La simulation facilite également la mise en oeuvre d’une usine. On s’intéresse ici aux particularités liées au démarrage et à l’augmentation progressive du tonnage pour atteindre la production nominale. Le comportement transitoire des équipements est alors de grand intérêt. De par leur nature, les logiciels spécialisés en simulations statiques ne peuvent aborder cette problématique et laissent ainsi place aux logiciels spécialisés en simulation dynamique. En modélisant le comportement transitoire des équipements, la simulation dynamique permet de :
- Vérifier que la production désirée peut être atteinte avec le schéma de procédé élaboré et les équipements dimensionnés.
- Évaluer l’impact des capacités des réservoirs tampons sur la disponibilité globale du concentrateur, advenant un arrêt non prévu.
- Identifier les goulots d’étranglement et les sources d’engorgement possibles.
- Valider les séquences de démarrage et d’arrêt des équipements de chaque secteur de l’usine.
La simulation dynamique peut également servir d’outil de formation interactif pour les nouveaux opérateurs. Le simulateur est conçu pour émuler le comportement du procédé à la suite d’un changement de consigne, de condition d’opération ou de composition chimique du minerai. Les mises en situation sont élaborées à partir de données de production réelles, provenant des systèmes de gestion des informations de l’usine, des analyses de laboratoire et des données archivées. L’opérateur peut vivre une expérience encore plus réaliste si le simulateur est relié à une interface homme-machine. Ainsi, avant même d’opérer le procédé, le nouvel opérateur peut comprendre et maîtriser l’impact des changements de consigne et des perturbations sur la qualité du concentré.
Enfin, la simulation dynamique permet de valider les stratégies de contrôle. La performance d’une nouvelle stratégie de contrôle et son impact sur la production et la qualité du concentré peuvent être étudiés par l’intermédiaire d’environnements d’essais virtuels, ce qui permet de justifier son implantation. Des correctifs peuvent également y être apportés avant même qu’elle ne soit implantée, réduisant ainsi les efforts de déverminage en chantier. Par ailleurs, le simulateur peut aussi servir à former les opérateurs sur l’utilisation de la nouvelle stratégie. Cela permet de réduire des pertes de production au moment où la stratégie sera mise en service.

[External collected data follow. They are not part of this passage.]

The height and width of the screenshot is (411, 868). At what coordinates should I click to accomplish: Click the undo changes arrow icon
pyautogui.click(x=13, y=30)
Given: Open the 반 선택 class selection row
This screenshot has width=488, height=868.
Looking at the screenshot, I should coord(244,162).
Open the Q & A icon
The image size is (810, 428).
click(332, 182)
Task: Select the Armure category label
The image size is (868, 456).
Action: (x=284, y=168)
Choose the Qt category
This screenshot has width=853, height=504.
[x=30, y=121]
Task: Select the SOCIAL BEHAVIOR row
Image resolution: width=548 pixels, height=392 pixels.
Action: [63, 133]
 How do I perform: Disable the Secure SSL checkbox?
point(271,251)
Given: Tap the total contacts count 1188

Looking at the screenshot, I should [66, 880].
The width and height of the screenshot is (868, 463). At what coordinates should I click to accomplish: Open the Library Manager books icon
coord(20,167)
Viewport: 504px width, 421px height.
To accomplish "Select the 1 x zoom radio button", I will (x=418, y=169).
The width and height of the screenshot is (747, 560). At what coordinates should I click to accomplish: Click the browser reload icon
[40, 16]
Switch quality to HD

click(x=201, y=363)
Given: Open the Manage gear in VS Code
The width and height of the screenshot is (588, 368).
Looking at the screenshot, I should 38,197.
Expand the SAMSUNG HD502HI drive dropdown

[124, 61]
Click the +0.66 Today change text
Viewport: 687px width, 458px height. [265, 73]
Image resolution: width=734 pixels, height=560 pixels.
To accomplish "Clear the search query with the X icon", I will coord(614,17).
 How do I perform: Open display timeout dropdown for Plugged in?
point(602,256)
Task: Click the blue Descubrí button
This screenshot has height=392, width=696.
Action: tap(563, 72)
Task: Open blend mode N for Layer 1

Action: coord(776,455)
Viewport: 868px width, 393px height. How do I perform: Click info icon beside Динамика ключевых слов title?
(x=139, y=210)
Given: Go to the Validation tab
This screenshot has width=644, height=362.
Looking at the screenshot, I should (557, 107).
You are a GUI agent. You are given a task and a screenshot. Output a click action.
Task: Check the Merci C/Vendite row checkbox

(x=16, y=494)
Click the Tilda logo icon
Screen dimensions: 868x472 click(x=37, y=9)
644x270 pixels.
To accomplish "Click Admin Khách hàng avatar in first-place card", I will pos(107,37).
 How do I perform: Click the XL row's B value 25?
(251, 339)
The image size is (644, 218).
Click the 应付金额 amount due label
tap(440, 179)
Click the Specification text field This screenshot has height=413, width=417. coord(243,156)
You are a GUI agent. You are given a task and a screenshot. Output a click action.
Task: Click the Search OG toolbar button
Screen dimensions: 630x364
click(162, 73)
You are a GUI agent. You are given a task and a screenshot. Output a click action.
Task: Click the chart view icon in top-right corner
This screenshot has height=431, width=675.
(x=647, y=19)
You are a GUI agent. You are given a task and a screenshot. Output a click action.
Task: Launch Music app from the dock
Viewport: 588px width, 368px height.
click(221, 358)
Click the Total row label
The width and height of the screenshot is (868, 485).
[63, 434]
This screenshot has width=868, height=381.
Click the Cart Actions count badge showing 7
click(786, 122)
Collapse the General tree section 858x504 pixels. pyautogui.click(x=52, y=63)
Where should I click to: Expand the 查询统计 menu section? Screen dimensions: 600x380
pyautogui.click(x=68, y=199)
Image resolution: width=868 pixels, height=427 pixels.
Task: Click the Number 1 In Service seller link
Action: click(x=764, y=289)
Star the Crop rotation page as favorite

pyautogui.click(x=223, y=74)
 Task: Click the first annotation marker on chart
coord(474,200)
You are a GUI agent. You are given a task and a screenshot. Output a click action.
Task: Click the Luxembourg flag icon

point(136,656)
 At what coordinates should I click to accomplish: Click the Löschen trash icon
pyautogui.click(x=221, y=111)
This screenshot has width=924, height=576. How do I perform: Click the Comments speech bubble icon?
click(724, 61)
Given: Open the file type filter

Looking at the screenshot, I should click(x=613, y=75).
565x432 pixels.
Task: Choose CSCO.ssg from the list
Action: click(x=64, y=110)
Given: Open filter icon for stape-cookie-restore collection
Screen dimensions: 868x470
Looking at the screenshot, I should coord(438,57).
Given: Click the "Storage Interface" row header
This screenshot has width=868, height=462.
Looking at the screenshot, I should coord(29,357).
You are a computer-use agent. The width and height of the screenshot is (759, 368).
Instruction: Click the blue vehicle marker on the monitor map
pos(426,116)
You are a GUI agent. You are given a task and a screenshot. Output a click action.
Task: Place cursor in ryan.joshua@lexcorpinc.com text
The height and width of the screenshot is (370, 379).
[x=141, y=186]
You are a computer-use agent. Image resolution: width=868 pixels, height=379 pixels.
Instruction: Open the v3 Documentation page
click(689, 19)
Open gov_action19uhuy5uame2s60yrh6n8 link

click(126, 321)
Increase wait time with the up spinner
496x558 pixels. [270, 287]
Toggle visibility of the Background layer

Malheureusement, aucun logiciel ne permet de simuler toutes les applications. L’enjeu principal réside donc dans le choix du meilleur simulateur pour accomplir des objectifs bien précis.
Au fil des années, plusieurs logiciels spécialisés en production de bilans de matière et en dimensionnement des équipements ont été commercialisés. Certains abordent des problématiques spécifiques à un type de procédé métallurgique alors que d’autres sont plus polyvalents.
Néanmoins, la précision des calculs et la fiabilité des résultats produits par ces logiciels reposent entièrement sur la qualité des critères de conception utilisés :
- Lors des études de portée, des critères de conception typiques ou présumés sont d’abord utilisés pour élaborer une multitude de bilans de matière préliminaires, dont chacun présente un changement conceptuel majeur par rapport à l’autre.
- Lors des études de préfaisabilité et de faisabilité, le bilan de matière conservé est précisé. Pour ce faire, les critères de conception présumés sont validés, entre autres, à partir de références industrielles et d’essais métallurgiques en laboratoire ou provenant d’une usine pilote.
- Lors de l’ingénierie de détail, le comportement et le dimensionnement des équipements dans des scénarios de production minimale, nominale et maximale sont émulés à partir d’essais métallurgiques fiables et précis.
Les équipements produisant les meilleurs rendements sont alors sélectionnés pour achat. Les logiciels commerciaux spécialisés en simulation dynamique de procédés métallurgiques sont beaucoup moins nombreux et nécessitent davantage de programmation. Les modèles dynamiques utilisés – empirique, phénoménologique, déterministe, stochastique – sont choisis selon la complexité de la simulation désirée. La programmation de scénarios dynamiques de production peut ainsi nécessiter beaucoup de temps, d’efforts et d’investissements. De plus, la validation des comportements transitoires émulés peut constituer un défi, étant donné la complexité des modèles dynamiques implantés. Dans tous les cas, une étude de compromis doit être réalisée entre les coûts d’investissement et les retombées économiques.
Néanmoins, la simulation fera désormais partie intégrante du processus de conception, d’optimisation, d’automatisation, d’évaluation économique et de prises de décision d’une exploitation minière. Une application efficace de la simulation permettra d’augmenter l’exploitabilité et la sécurité d’une installation minière. Dans un contexte économique difficile, où les coûts de production sont élevés, la simulation peut ultimement assurer le succès financier d’un projet minier.